→ Goal: Pick up the article on archeological work near Barboursville, West Virginia, and continue it from its final sentence.

Doors Back -------------------- -------------------- -------------------- Last Hanging in Huntington 1892 -------------------- Barboursville -------------------- --------------------
|
|
Doors to the Past |
|
Merritt Cemetery
Excavating Clues to the Past
By Sheila McEntee
It is a fairly typical day in the offices of Horizon Research Consultants, Inc. (HRC) in Morgantown. The telephone rings continually, staff members come and go, and the steady clicking of a computer keyboard signals intensive data entry. Amid this bustle of activity, at a long conference table, HRC president Gloria Gozdzik, staff archeologist Chip Connelly, and historic archeologist Sue Bergeron examine several prehistoric artifacts found during a recent excavation. The artifacts, which have been carefully sorted, washed, and catalogued, include ancient tools, projectile points, and shards of pottery. Each holds clues to the lives of Native Americans who roamed, lived, and traded near modern-day Barboursville, West Virginia. "When you begin to put the pieces together, that's the fun stuff. That's what we like to do," says Gozdzik, an archeologist and anthropologist who founded HRC, an archeological consulting and cultural resource management company, in 1983.
Since founding her company, Gozdzik, who also is an adjunct assistant professor in the Sociology and Anthropology Department at West Virginia University, has led numerous archeological investigations and surveys for both private companies and public agencies, to help them comply with federal and state laws related to the preservation of historic structures, archeological sites, and other cultural resources. HRC also evaluates properties for inclusion on the National Register of Historic Places and conducts historic surveys and resource studies. One such study of Storer College in Harpers Ferry, the first college established for African Americans in West Virginia, is currently under way for the National Park Service. In 1999, HRC was awarded contracts to perform two major projects for the West Virginia Regional Jail Authority. Two years earlier, in evaluating property in Barboursville, which lies just east of Huntington, for the siting of a new regional jail facility, the Regional Jail Authority hired another company to conduct a "Phase I" archeological investigation of the area. "With the site at the confluence of the Guyandotte and Mud rivers, we had a feeling some Native American artifacts would be uncovered," says Steve Canterbury, executive director of the Jail Authority.

[Entries on target coordinates]
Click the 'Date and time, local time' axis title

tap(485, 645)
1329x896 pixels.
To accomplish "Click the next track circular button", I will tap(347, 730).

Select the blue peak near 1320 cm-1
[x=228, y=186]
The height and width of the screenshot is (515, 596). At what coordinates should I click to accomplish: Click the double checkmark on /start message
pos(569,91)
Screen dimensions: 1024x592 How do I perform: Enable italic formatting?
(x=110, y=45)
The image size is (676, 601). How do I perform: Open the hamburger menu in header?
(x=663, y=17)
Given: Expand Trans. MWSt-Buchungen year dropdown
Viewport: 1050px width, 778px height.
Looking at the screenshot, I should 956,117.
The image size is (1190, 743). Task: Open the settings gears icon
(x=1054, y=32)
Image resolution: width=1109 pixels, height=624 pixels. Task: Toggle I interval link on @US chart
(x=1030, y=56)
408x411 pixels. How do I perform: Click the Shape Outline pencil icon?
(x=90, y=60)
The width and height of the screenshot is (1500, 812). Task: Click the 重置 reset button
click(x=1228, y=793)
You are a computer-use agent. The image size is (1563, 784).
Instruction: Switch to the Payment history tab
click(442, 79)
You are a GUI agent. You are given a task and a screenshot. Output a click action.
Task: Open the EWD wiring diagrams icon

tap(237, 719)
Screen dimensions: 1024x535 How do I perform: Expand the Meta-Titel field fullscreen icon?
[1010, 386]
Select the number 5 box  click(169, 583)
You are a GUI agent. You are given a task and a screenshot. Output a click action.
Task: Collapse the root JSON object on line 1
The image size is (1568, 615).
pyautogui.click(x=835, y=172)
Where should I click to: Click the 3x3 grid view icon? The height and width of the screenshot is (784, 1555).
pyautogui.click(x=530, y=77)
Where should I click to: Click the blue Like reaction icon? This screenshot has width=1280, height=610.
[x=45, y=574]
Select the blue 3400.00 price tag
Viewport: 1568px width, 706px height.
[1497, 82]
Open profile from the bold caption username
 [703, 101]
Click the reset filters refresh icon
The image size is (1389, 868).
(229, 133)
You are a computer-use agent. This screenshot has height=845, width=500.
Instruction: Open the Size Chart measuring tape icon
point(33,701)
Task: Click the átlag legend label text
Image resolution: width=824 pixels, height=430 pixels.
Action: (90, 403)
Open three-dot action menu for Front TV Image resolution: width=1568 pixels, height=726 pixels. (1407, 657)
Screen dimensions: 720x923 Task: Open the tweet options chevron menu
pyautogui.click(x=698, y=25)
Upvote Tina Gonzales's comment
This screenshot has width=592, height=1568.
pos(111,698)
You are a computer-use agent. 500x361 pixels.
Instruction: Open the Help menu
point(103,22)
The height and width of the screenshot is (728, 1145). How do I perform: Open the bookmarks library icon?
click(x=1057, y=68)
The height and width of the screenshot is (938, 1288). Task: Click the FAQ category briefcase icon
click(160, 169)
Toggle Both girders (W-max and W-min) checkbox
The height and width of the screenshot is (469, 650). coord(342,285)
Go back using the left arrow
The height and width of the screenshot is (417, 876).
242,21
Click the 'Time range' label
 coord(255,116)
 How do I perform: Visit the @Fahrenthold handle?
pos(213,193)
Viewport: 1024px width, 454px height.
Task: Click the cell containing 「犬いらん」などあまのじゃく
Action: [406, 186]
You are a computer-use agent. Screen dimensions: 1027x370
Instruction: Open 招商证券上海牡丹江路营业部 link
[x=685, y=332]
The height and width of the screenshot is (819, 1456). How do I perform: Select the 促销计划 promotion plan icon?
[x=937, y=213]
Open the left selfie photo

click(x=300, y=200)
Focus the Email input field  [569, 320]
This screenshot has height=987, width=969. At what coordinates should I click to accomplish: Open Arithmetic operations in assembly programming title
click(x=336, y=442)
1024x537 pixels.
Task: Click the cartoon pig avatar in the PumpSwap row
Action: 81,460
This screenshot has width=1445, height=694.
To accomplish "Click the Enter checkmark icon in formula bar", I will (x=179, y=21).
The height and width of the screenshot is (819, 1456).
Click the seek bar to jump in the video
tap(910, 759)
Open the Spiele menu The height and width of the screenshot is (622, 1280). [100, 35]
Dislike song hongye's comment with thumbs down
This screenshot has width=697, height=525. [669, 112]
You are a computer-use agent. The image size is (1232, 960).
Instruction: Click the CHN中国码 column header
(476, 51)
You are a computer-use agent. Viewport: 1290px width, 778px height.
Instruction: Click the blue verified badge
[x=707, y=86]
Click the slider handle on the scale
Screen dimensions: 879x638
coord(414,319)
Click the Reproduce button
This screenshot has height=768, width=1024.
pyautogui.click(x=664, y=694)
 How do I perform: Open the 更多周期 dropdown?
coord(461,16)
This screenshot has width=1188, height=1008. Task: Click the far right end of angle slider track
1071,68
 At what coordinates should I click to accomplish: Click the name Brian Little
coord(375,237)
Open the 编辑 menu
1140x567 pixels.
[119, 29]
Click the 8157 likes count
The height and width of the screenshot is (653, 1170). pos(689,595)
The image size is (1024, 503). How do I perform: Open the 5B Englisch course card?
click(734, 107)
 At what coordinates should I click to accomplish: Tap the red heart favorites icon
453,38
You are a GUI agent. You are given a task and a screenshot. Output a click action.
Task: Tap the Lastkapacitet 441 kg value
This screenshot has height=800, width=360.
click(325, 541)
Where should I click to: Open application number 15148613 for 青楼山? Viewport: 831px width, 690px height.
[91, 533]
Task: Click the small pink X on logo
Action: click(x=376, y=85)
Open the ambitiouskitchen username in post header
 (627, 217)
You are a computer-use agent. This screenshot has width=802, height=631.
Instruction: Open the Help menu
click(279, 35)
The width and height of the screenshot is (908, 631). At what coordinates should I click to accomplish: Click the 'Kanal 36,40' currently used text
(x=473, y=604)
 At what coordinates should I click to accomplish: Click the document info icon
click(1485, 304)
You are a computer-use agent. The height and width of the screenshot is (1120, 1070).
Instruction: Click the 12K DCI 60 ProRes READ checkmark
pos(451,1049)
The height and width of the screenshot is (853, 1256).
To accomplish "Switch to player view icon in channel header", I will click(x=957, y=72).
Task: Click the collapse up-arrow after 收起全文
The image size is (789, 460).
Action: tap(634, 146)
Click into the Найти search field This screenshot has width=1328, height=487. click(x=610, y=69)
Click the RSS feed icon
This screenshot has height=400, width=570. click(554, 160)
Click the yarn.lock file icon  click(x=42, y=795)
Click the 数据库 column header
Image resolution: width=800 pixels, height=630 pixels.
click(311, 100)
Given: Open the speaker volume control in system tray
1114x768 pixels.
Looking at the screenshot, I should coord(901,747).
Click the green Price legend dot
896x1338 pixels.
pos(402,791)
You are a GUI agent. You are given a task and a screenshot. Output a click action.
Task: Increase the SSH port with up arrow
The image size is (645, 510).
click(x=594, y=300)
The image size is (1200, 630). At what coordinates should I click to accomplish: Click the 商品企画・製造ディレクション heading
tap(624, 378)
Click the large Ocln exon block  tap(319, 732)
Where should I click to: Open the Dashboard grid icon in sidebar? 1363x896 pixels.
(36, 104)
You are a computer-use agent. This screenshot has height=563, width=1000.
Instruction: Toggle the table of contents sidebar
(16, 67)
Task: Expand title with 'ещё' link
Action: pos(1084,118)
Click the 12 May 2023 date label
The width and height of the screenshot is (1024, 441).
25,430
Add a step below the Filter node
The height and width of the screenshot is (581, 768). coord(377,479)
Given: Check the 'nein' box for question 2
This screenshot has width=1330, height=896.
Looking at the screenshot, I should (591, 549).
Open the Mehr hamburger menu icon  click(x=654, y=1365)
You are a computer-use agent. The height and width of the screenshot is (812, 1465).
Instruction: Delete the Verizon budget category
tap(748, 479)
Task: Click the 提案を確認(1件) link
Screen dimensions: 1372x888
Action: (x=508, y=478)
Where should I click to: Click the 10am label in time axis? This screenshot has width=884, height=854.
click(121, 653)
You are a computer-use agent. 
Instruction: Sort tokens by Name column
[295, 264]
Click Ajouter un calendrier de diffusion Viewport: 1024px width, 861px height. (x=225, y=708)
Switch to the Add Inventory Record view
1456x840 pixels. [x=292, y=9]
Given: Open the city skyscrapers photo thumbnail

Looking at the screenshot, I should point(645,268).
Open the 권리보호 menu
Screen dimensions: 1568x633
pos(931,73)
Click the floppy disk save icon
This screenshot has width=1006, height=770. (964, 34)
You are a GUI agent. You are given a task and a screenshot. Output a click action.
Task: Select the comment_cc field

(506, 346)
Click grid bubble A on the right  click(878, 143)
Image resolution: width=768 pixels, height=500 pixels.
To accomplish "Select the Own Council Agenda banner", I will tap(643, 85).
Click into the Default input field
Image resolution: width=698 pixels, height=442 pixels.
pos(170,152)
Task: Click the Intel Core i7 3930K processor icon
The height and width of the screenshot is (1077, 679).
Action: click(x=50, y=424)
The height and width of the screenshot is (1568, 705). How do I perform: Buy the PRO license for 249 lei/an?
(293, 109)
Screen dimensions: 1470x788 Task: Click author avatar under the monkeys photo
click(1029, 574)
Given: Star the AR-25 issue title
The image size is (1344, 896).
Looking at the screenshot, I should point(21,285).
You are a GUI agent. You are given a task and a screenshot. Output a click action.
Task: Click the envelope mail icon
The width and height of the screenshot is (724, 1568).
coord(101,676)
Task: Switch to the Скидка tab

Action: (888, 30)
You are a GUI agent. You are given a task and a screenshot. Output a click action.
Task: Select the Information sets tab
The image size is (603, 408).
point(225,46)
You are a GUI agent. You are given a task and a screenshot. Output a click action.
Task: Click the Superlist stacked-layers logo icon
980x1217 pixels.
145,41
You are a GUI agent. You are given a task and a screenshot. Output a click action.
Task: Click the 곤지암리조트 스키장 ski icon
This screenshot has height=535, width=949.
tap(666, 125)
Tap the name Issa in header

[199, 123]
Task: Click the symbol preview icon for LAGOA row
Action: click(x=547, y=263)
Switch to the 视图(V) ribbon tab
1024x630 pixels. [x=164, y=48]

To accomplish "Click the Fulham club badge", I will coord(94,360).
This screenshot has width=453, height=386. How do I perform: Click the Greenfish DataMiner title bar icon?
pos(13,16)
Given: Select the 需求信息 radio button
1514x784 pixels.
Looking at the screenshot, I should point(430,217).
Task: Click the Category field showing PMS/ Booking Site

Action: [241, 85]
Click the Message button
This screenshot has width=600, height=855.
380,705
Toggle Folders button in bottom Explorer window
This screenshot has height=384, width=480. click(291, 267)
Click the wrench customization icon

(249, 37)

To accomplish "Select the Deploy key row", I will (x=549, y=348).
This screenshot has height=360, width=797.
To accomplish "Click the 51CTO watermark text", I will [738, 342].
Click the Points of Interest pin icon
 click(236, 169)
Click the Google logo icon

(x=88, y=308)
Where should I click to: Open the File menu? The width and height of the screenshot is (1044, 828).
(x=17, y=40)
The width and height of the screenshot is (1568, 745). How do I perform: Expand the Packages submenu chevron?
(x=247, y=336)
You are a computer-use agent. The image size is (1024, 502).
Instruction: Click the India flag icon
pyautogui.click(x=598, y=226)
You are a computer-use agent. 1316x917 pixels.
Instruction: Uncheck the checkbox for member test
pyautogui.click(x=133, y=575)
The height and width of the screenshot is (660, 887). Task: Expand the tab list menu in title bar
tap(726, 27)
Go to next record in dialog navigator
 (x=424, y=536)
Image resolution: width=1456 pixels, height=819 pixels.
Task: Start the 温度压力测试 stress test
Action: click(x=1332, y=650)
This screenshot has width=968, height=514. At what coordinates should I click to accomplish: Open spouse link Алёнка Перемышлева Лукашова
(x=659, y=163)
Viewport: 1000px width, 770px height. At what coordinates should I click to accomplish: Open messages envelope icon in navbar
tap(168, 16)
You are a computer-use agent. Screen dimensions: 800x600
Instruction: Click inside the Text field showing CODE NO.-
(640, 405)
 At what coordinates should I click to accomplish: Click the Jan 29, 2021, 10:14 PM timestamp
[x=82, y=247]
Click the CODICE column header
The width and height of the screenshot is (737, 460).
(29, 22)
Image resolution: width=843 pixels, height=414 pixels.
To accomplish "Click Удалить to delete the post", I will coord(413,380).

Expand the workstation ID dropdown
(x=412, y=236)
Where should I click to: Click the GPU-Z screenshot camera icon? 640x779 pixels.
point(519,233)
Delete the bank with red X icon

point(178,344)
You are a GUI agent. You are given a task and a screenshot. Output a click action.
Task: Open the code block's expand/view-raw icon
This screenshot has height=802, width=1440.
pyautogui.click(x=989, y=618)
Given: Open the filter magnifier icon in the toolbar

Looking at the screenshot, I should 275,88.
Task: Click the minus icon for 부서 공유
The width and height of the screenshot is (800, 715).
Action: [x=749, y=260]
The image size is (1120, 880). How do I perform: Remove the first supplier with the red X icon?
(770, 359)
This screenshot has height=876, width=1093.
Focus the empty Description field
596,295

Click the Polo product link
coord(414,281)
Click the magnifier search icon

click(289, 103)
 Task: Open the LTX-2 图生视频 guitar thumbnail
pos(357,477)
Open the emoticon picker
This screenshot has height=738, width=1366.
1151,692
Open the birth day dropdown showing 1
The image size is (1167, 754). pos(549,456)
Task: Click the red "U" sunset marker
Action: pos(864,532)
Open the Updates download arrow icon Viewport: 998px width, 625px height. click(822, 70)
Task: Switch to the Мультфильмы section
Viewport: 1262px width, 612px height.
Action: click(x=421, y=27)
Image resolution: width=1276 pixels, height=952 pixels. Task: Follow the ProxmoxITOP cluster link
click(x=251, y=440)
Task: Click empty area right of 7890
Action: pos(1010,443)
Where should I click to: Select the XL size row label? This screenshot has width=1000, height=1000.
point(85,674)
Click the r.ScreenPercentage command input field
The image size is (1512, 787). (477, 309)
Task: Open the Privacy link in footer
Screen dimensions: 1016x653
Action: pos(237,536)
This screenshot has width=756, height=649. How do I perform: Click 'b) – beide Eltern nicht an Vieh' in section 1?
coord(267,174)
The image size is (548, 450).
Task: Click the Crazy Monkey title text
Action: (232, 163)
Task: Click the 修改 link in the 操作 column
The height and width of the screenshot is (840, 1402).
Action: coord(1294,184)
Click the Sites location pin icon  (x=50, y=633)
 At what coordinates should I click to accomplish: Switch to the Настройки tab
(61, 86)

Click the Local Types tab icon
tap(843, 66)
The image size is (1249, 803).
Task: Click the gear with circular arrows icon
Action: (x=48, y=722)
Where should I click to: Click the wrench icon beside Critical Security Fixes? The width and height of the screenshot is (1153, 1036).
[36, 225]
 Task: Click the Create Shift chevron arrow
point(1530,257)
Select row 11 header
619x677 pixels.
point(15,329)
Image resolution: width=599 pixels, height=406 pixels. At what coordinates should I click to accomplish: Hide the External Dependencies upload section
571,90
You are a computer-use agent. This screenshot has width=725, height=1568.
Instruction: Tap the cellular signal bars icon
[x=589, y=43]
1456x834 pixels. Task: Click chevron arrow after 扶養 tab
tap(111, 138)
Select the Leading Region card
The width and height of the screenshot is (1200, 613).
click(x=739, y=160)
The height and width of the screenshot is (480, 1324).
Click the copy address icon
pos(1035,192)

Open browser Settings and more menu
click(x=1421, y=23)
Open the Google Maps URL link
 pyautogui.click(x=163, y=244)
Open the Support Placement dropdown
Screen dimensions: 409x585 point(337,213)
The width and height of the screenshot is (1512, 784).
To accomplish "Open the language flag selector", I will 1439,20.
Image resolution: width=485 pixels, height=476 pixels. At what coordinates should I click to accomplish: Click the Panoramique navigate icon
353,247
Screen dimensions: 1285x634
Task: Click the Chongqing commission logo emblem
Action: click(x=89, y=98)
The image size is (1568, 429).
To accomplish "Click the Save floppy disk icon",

→ Solved exercise:
In its study, the company identified several sites with archeological features and artifacts and recommended additional testing to determine whether the sites were intact or had been disturbed. Disturbances, such as plowing, render sites less valuable as true archeological sites and ineligible for the National Register of Historic Places. In 1999, HRC was awarded a contract to conduct "Phase II" testing of the sites identified in the Phase I investigation. After several test excavations, HRC concluded that the sites had indeed been disturbed by plowing and the construction of a road. "Because where you find artifacts is so important, if they've been moved, the site is compromised," Gozdzik explains. "When things are removed from their context, we lose information that we need to interpret the site. It is no longer significant in terms of what it can tell us about the past."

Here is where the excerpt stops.